### Extract to read ###
Given that you need 50 valid data points, you may need a week of perfect weather to pass a capacity test. While that might be possible in California, Colorado or Nevada, winter commissioning is likely impractical in the Midwest or the Northeast. If the weather is unlikely to cooperate, it is better to postpone capacity testing to a later date. It is best to plan and contract for this contingency in the event that construction schedule delays push performance testing into the November to January timeframe.
Courtesy The Coloradoan
Technology & Design
Last but not least, you may need to adapt your capacity test methods to account for technology and design details, such as bifacial modules or high dc-to-ac ratios. While it is possible to run capacity tests under these circumstances, you will need to plan for it and implement a different strategy.
While the ASTM E2848 standard does not specifically address bifacial modules, for example, there are ways to work around it. Specifically, you have to add a back-of-module POA sensor in order to model these new capacity contributions. In a bifacial system, in other words, the total POA irradiance for capacity testing purposes is the sum of the front-side POA irradiance plus the rear-side POA irradiance. By accounting for the rear-side irradiance in the regression equation, you can adapt the test procedure to accommodate this technology.
### Rows ###
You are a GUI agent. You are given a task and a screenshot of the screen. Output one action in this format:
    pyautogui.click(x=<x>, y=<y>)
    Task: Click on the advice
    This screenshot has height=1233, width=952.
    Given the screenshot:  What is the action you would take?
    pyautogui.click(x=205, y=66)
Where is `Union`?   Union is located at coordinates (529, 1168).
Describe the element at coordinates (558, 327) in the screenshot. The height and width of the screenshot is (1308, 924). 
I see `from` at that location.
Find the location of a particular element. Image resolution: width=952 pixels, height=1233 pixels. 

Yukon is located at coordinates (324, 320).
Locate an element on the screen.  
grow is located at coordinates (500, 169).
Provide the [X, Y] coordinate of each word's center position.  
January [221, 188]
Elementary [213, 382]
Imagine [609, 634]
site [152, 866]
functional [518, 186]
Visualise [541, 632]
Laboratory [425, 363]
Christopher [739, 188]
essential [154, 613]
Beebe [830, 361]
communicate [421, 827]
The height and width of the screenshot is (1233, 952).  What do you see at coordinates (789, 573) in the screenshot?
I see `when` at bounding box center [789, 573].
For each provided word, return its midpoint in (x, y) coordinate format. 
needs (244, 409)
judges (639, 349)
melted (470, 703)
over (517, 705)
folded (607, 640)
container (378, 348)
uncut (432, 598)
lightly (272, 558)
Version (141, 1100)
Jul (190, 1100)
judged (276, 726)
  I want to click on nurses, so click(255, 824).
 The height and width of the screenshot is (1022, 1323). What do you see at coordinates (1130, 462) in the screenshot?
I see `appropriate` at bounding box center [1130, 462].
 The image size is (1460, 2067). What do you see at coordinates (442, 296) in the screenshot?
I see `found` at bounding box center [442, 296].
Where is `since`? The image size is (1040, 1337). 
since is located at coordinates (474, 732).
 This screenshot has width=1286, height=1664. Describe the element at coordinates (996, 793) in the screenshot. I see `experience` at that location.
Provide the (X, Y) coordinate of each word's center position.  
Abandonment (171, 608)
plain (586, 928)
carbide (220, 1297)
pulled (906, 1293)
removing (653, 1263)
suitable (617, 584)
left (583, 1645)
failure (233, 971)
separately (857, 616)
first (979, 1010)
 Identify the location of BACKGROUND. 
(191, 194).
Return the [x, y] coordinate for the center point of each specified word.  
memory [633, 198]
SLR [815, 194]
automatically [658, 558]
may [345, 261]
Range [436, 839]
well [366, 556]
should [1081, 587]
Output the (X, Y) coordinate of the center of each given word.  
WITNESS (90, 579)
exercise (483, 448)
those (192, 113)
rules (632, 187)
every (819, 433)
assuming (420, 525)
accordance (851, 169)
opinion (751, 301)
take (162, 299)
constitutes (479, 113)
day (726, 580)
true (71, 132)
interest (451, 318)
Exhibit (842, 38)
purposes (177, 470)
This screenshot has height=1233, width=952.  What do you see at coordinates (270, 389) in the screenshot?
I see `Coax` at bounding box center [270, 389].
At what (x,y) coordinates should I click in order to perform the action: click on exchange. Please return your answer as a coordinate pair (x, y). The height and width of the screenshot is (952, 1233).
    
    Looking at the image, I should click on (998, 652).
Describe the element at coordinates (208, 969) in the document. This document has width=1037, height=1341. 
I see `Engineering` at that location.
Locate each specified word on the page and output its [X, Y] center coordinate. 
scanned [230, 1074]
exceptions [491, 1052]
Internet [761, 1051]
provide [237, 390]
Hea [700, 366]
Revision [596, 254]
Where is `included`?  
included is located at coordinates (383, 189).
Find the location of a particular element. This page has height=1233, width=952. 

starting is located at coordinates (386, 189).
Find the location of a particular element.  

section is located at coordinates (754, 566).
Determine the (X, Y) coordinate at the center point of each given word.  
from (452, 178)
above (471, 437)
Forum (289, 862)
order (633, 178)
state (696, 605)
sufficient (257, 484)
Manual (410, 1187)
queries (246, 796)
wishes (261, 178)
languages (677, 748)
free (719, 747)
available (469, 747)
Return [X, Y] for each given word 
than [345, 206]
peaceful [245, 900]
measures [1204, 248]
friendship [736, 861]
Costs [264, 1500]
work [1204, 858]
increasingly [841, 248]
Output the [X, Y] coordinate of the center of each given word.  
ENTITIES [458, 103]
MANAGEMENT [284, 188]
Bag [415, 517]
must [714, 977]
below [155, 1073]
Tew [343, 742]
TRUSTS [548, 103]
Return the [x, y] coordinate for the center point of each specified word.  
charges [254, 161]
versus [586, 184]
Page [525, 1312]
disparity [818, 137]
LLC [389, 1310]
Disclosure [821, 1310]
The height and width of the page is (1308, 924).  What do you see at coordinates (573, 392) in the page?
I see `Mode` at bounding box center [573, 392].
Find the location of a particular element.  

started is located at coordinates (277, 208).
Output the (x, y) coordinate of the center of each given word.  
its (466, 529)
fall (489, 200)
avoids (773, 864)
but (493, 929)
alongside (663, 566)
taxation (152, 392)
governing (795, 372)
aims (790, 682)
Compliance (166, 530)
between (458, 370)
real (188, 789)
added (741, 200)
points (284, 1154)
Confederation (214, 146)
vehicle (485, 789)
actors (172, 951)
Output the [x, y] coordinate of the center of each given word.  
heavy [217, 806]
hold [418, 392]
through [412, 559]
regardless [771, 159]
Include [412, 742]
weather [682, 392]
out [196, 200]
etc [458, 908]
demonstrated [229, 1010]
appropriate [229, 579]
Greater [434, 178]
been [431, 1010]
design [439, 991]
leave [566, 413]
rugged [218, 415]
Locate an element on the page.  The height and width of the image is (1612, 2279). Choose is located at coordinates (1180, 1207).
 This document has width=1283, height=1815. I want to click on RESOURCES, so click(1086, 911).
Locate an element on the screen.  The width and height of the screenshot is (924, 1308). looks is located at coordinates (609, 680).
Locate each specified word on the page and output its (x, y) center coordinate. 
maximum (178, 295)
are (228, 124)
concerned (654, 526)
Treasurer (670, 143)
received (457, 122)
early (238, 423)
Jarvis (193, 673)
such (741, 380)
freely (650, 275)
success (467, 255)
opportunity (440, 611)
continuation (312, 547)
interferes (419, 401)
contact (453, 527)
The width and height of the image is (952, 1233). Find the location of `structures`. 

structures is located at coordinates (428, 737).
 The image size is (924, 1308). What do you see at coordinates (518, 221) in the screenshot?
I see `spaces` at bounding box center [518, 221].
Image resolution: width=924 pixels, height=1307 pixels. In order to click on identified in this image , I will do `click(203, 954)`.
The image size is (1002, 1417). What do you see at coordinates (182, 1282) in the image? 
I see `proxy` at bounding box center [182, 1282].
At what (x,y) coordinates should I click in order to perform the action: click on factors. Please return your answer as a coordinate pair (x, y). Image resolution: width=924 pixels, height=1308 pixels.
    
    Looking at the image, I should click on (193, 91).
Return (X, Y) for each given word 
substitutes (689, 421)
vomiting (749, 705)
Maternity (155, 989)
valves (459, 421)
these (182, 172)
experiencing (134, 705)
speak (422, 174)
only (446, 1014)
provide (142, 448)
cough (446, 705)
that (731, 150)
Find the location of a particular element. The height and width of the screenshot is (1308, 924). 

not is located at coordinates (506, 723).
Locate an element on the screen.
###
▶ **Given task A**
In the passage on solar capacity testing above, rewrite everything from "While the ASTM" down to "accommodate this technology.", changing "rear-side" to "back-side".
▶ **Given task B**
Go on with the passage on solar capacity testing, starting right after its last sentence.

▶ **Exercise result A**
While the ASTM E2848 standard does not specifically address bifacial modules, for example, there are ways to work around it. Specifically, you have to add a back-of-module POA sensor in order to model these new capacity contributions. In a bifacial system, in other words, the total POA irradiance for capacity testing purposes is the sum of the front-side POA irradiance plus the back-side POA irradiance. By accounting for the back-side irradiance in the regression equation, you can adapt the test procedure to accommodate this technology.

▶ **Exercise result B**
To adapt to a high dc-to ac ratio, we want to modify system operation to fit the test criteria. Note that this requires a prequalification step. If the inverters are power limiting more than 50% of the day, the system probably qualifies as having a high dc-to-ac ratio. In this case, you should consider some means of modifying system operation. If it is a tracker system, you could defeat the trackers and run the system flat. Alternatively, you could remove half of the dc capacity, effectively shutting off half or the dc strings and conducting capacity tests on one half of the array at a time. Note that whichever option you pick, you will need to adapt your model to reflect this temporary performance condition.